[WHAT IS BEING ASKED] Look through the listing below, and wherever a line has the string "computer", copy it.

-- RECORDS SUPPLIED follows --

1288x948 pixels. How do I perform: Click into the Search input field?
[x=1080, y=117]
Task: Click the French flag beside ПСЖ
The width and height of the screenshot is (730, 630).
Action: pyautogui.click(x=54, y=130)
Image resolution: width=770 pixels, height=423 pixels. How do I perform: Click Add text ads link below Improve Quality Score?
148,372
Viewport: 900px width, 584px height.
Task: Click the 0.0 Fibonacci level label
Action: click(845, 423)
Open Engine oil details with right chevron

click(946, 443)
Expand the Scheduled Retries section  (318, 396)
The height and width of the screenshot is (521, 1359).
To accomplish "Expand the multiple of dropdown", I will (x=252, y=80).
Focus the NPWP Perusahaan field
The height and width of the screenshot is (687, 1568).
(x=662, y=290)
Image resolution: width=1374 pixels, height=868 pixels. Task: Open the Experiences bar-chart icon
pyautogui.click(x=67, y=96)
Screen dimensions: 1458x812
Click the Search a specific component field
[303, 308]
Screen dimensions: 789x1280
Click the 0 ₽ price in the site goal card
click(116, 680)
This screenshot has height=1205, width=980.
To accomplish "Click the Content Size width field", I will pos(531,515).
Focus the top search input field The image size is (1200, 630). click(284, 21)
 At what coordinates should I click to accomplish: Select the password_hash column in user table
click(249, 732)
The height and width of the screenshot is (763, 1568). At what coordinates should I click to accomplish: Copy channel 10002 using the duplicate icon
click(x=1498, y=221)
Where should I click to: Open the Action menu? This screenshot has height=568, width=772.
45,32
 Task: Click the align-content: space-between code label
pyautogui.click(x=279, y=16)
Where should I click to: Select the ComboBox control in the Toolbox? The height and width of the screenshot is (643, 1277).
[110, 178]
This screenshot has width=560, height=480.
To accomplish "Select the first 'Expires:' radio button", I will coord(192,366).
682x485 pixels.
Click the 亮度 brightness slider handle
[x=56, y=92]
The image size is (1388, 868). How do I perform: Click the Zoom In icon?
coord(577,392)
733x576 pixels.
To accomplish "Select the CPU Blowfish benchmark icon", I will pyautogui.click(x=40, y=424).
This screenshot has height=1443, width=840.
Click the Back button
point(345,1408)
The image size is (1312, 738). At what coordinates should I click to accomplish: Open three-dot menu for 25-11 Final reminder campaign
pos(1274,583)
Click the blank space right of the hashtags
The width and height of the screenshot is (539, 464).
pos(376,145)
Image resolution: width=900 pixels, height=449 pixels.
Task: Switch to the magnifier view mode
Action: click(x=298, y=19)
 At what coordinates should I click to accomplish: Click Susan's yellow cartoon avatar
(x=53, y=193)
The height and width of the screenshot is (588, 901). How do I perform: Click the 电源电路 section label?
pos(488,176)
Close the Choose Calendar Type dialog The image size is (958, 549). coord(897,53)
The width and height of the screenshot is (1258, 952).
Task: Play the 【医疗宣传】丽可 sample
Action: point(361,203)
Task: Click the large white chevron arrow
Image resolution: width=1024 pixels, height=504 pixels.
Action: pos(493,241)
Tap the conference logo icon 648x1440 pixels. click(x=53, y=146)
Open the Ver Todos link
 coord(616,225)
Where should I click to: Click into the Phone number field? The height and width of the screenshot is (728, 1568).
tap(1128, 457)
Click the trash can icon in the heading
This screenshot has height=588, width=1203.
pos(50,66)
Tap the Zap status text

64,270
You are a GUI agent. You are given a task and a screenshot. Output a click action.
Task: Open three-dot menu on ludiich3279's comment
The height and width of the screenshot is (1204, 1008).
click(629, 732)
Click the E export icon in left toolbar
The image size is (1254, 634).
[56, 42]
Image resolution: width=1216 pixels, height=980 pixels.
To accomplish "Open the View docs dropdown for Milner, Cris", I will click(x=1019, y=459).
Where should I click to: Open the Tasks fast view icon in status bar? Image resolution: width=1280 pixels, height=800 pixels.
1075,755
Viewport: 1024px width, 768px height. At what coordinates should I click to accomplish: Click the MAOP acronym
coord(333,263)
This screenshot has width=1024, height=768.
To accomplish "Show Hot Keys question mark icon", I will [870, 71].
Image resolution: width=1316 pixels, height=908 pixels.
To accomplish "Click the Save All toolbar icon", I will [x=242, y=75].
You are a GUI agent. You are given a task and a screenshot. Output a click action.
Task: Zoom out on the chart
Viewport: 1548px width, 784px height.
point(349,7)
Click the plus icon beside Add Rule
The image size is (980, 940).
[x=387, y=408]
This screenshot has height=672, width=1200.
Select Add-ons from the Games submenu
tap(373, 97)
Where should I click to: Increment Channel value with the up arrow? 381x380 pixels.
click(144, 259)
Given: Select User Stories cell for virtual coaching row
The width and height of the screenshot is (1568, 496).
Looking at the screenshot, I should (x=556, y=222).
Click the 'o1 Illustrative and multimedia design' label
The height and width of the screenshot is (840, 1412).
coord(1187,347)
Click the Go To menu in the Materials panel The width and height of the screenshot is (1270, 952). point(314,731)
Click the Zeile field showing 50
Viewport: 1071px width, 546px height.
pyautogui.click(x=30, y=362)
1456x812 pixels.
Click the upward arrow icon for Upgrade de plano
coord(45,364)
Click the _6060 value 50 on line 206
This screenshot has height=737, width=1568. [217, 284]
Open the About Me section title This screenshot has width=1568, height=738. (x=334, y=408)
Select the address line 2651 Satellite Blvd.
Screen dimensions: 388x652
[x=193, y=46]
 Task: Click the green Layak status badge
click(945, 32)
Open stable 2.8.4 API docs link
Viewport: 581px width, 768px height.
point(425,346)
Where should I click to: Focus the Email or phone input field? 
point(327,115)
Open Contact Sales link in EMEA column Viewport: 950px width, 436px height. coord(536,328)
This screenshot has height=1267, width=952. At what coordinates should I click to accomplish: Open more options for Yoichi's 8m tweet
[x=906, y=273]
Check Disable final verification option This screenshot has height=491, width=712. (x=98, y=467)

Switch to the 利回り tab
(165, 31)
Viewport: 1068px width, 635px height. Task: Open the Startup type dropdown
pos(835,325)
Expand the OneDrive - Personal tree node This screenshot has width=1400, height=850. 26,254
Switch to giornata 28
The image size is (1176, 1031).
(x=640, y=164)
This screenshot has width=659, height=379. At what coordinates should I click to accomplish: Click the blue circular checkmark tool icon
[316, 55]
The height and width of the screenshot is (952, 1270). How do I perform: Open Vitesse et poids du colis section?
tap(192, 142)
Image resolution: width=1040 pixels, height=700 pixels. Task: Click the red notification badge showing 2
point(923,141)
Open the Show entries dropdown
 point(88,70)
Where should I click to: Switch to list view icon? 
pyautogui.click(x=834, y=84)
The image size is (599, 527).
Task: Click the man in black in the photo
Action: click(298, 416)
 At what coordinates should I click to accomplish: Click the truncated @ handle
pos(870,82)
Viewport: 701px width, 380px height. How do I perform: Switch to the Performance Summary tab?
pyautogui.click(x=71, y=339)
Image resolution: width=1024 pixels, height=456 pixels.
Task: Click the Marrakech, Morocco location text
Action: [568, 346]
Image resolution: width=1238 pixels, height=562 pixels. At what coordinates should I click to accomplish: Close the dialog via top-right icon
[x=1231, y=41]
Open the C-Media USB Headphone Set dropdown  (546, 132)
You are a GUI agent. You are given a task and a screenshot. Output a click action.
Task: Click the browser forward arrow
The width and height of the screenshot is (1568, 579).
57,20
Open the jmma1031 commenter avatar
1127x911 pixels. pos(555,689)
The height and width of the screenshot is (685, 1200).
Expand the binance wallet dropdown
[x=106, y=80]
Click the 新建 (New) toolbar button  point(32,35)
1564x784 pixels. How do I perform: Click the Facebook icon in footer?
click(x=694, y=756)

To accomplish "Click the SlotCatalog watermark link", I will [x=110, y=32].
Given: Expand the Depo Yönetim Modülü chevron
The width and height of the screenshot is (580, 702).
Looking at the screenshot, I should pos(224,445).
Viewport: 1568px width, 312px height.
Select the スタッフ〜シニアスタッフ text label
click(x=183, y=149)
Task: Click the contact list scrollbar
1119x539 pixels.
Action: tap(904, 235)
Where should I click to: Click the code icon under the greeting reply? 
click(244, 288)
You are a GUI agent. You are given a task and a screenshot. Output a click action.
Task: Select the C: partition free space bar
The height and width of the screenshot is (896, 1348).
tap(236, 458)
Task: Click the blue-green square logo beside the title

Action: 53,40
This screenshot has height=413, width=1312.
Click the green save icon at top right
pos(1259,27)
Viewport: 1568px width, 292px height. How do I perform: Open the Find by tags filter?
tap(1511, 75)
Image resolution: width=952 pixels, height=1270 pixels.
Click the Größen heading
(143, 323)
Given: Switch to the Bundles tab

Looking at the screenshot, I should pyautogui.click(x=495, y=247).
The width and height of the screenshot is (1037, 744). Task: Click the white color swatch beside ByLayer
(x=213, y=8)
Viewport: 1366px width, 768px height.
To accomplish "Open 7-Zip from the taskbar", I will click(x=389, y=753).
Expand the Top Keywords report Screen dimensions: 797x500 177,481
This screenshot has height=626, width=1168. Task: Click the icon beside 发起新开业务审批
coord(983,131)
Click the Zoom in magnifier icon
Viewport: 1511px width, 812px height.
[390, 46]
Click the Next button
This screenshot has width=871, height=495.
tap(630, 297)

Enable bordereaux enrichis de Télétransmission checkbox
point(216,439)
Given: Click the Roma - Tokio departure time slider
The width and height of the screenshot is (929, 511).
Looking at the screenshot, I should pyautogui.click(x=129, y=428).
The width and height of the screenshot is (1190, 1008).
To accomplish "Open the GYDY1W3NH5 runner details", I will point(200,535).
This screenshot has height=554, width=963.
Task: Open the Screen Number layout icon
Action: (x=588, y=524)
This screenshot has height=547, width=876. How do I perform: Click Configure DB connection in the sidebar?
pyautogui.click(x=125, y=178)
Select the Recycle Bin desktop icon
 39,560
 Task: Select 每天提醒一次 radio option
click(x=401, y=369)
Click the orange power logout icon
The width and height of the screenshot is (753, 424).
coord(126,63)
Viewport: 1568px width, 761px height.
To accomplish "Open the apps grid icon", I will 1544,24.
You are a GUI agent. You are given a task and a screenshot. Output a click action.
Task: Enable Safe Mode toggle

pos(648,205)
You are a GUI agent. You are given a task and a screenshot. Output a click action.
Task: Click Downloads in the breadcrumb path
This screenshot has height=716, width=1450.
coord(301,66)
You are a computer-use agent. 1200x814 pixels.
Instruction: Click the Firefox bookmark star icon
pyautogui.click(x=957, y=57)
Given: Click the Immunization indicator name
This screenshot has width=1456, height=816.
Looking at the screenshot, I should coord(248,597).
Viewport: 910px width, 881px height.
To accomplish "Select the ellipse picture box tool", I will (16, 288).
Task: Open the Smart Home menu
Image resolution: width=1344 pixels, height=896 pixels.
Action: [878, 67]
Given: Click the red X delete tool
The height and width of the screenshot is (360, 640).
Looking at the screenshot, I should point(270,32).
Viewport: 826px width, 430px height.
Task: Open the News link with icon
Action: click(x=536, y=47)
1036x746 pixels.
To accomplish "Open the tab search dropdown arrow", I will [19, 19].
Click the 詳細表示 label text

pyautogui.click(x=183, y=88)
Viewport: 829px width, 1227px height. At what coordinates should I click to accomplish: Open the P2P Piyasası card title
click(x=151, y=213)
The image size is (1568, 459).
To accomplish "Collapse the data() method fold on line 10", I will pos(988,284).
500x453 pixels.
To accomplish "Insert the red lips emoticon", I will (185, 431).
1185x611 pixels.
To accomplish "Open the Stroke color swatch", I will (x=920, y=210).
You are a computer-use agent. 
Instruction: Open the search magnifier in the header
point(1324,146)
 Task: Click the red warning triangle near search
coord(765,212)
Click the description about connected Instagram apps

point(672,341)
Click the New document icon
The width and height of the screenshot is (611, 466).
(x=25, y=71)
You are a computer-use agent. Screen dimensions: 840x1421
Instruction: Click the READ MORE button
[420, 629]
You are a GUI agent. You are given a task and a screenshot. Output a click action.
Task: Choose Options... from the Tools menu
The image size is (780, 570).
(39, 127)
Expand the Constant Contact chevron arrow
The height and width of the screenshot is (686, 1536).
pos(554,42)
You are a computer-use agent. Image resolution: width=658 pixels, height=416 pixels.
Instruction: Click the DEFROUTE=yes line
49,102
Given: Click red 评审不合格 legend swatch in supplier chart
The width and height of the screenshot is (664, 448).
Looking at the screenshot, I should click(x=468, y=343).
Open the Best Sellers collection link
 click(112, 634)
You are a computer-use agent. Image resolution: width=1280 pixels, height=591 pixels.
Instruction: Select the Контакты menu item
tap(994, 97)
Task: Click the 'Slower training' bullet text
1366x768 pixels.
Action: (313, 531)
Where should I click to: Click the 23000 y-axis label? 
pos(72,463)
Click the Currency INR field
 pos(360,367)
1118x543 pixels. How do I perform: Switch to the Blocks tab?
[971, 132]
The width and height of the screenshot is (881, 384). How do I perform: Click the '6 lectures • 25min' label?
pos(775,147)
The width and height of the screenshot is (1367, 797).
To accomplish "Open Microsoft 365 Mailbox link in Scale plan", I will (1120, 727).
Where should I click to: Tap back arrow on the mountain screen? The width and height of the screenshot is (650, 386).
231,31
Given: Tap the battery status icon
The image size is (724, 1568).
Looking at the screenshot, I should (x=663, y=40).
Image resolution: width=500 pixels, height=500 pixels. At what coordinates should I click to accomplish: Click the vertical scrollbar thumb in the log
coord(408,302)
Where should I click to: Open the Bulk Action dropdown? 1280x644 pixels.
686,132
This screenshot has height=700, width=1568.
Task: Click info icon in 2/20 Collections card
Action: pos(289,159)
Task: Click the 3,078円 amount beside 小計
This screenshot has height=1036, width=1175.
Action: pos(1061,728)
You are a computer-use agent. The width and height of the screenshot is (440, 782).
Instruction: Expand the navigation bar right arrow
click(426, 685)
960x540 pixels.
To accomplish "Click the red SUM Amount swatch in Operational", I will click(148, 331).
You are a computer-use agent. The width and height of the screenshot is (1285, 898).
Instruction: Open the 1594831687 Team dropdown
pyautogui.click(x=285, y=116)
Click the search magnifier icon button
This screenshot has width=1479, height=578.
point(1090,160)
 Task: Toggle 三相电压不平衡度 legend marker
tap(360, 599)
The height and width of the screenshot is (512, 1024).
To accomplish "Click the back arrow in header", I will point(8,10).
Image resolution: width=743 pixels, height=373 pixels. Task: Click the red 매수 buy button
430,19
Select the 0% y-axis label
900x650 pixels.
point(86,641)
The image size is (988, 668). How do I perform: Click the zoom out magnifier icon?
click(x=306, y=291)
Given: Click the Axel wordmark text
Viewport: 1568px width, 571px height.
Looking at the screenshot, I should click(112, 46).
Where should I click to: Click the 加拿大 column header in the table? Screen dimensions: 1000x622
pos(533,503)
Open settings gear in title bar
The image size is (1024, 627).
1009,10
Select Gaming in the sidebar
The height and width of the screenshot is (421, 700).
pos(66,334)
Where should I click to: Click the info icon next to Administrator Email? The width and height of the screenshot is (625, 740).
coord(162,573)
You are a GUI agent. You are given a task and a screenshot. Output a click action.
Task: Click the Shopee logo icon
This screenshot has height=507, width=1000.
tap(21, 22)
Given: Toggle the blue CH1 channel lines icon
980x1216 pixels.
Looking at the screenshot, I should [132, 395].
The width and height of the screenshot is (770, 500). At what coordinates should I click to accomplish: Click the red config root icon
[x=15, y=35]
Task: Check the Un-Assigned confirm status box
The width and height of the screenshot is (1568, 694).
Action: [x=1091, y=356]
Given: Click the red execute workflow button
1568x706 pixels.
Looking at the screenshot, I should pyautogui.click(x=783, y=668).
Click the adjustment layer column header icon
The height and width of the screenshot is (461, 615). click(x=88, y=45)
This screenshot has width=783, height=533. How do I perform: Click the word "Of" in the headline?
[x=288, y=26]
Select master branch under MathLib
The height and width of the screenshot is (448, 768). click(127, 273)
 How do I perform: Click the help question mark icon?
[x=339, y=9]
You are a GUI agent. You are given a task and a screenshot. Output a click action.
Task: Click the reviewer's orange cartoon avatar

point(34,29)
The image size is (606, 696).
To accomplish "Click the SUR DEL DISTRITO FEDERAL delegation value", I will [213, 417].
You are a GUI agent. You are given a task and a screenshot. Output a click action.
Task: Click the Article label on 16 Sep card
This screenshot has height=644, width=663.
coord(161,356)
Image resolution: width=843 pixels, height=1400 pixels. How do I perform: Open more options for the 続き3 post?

-- RECORDS SUPPLIED concluded --

[SOLUTION TO THE PROBLEM]
You are a computer-use agent. 1200x814 pixels.
You are a computer-use agent. 
You are a computer-use agent. Screen dimensions: 840x1421
You are a computer-use agent. Image resolution: width=658 pixels, height=416 pixels.
You are a computer-use agent. Image resolution: width=1280 pixels, height=591 pixels.
You are a computer-use agent. The width and height of the screenshot is (440, 782).
You are a computer-use agent. The width and height of the screenshot is (1285, 898).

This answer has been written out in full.